ZITIERTER TEXT:
Amtsgericht Krefeld Urteil, 24. Sept. 2015 - 12a C 120/14
Tenor
Die Klage wird abgewiesen.
Die Kosten des Rechtsstreits tragen die Kläger als Gesamtschuldner.
Das Urteil ist vorläufig vollstreckbar.
Den Klägern bleibt nachgelassen die Vollstreckung durch die Beklagte durch Sicherheitsleistung in Höhe von 110% des jeweils zu vollstreckenden Betrages abzuwenden, sofern nicht zuvor die Beklagte in gleicher Höhe Sicherheit geleistet hat.
1
Tatbestand:
2Die Parteien streiten um Rückerstattungsansprüche aus einem Darlehensvertrag.
3Mit Datum vom 15.02.2006 schlossen die Parteien einen Darlehensvertrag als Verbraucherdarlehen über 106.000 EUR mit der Vertragsnummer #####/#### ab. Das Darlehen diente dem Erwerb eines Hausobjektes in Krefeld. Vorgesehen war eine zehnjährige Laufzeit des Vertrages. Im Herbst 2014 wurde der Darlehensvertrag beendet, weil die Kläger zu diesem Zeitpunkt das Objekt veräußert.

BEREITGESTELLTE ANGABEN:
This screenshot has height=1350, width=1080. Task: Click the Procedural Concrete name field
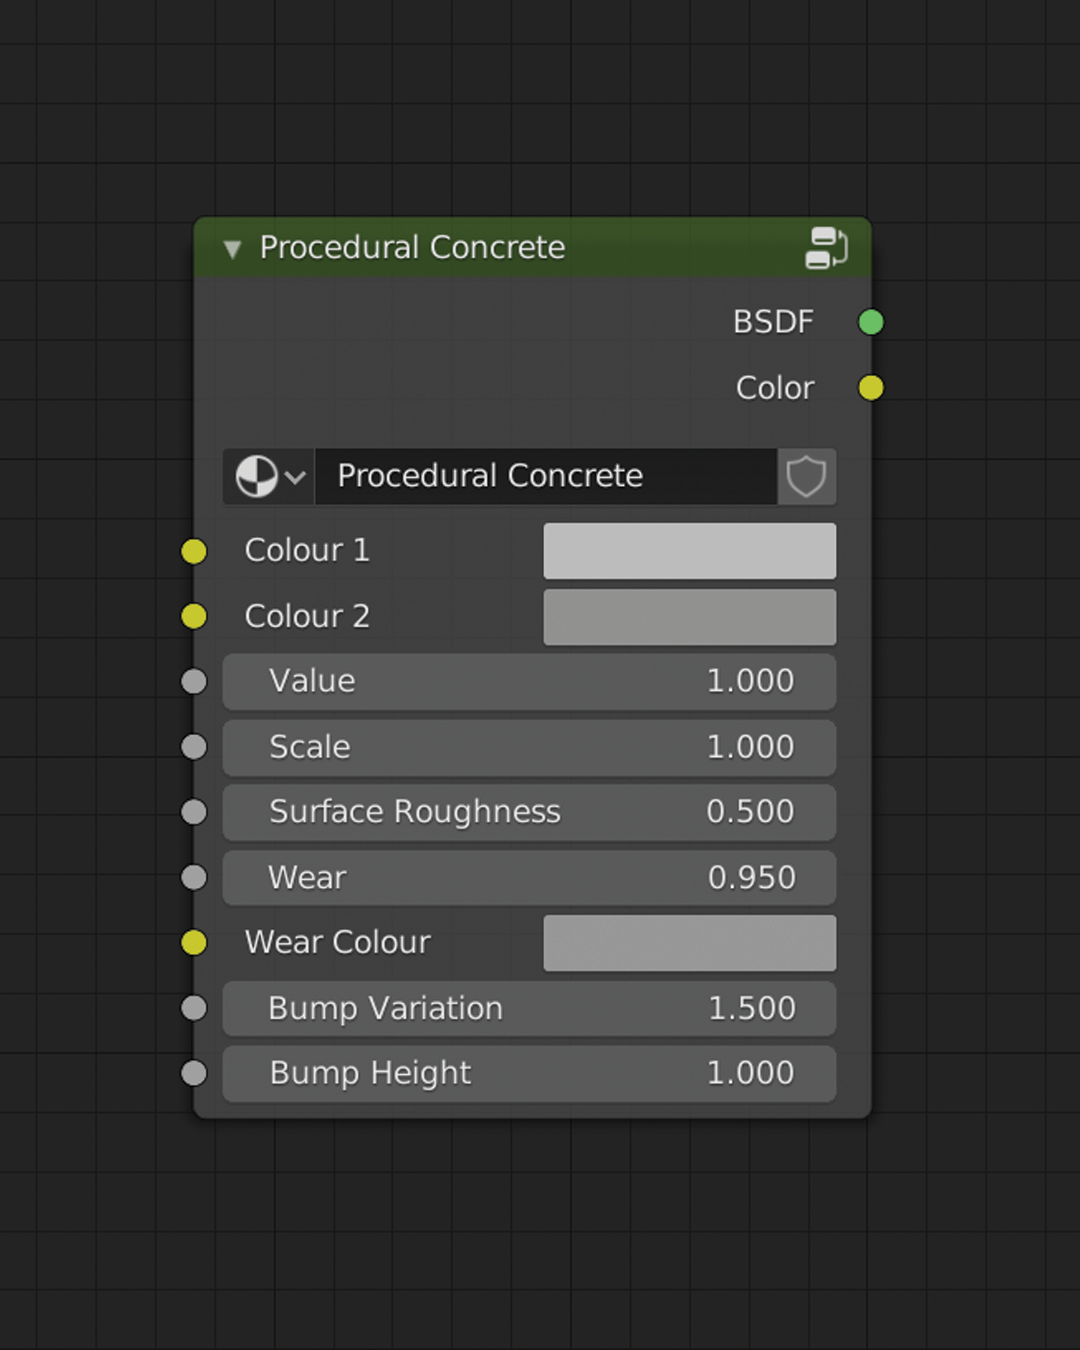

AUFGABE 1: Kopiere aus dem Krefelder Urteil wortgetreu den Abschnitt, der bei den Worten "Amtsgericht Krefeld Urteil, 24." einsetzt, und hör nach "aus einem Darlehensvertrag." auf.
AUFGABE 2: Führe das Krefelder Urteil zum Darlehensstreit im Anschluss an seinen letzten Satz weiter.
Die Zeilen stammen aus einer anderen Quelle als das Krefelder Urteil.

ANTWORT 1:
Amtsgericht Krefeld Urteil, 24. Sept. 2015 - 12a C 120/14
Tenor
Die Klage wird abgewiesen.
Die Kosten des Rechtsstreits tragen die Kläger als Gesamtschuldner.
Das Urteil ist vorläufig vollstreckbar.
Den Klägern bleibt nachgelassen die Vollstreckung durch die Beklagte durch Sicherheitsleistung in Höhe von 110% des jeweils zu vollstreckenden Betrages abzuwenden, sofern nicht zuvor die Beklagte in gleicher Höhe Sicherheit geleistet hat.
1
Tatbestand:
2Die Parteien streiten um Rückerstattungsansprüche aus einem Darlehensvertrag.

ANTWORT 2:
4Eine diesbezügliche Anfrage der Kläger beantwortete die Beklagte mit Schreiben vom 14.10.2014 Bl. 12 der Akten dahingehend, dass eine vorzeitige Vertragsbeendigung abhängig sei von einer sogenannten Vorfälligkeitsentschädigung, die die Beklagte mit 4.569,82 EUR bezifferte. Diesem Schreiben beigefügt war eine Aufhebungsvereinbarung, aus der sich der zuvor genannte Betrag ergab. Mit Begleitschreiben vom 21.10.2014 Bl. 16 der Akten überreichten die Kläger die von ihnen persönlich unterschriebene Aufhebungsvereinbarung an die Beklagte und ließen sich den Erhalt durch die Beklagte bestätigen.
5Mit anwaltlichem Schreiben vom 21.11.2014 Bl. 17 der Akten forderten die Kläger die unter Vorbehalt gezahlte Vorfälligkeitsentschädigung zurück. Zugleich vertraten die Kläger die Ansicht, dass die im Vertrag enthaltene Widerrufsbelehrung unzutreffend gewesen sei und deswegen das Widerrufsrecht nicht erloschen sei, weswegen sie den Darlehensvertrag widerrufen würden.
6Mit Schreiben vom 26.11.2014 Bl. 21 der Akten ist die Beklagte dem Widerruf entgegengetreten. Eine Rücküberweisung an die Kläger erfolgte lediglich hinsichtlich der bei Vertragsabschluss erhobenen Bearbeitungsgebühr nebst Zinsen.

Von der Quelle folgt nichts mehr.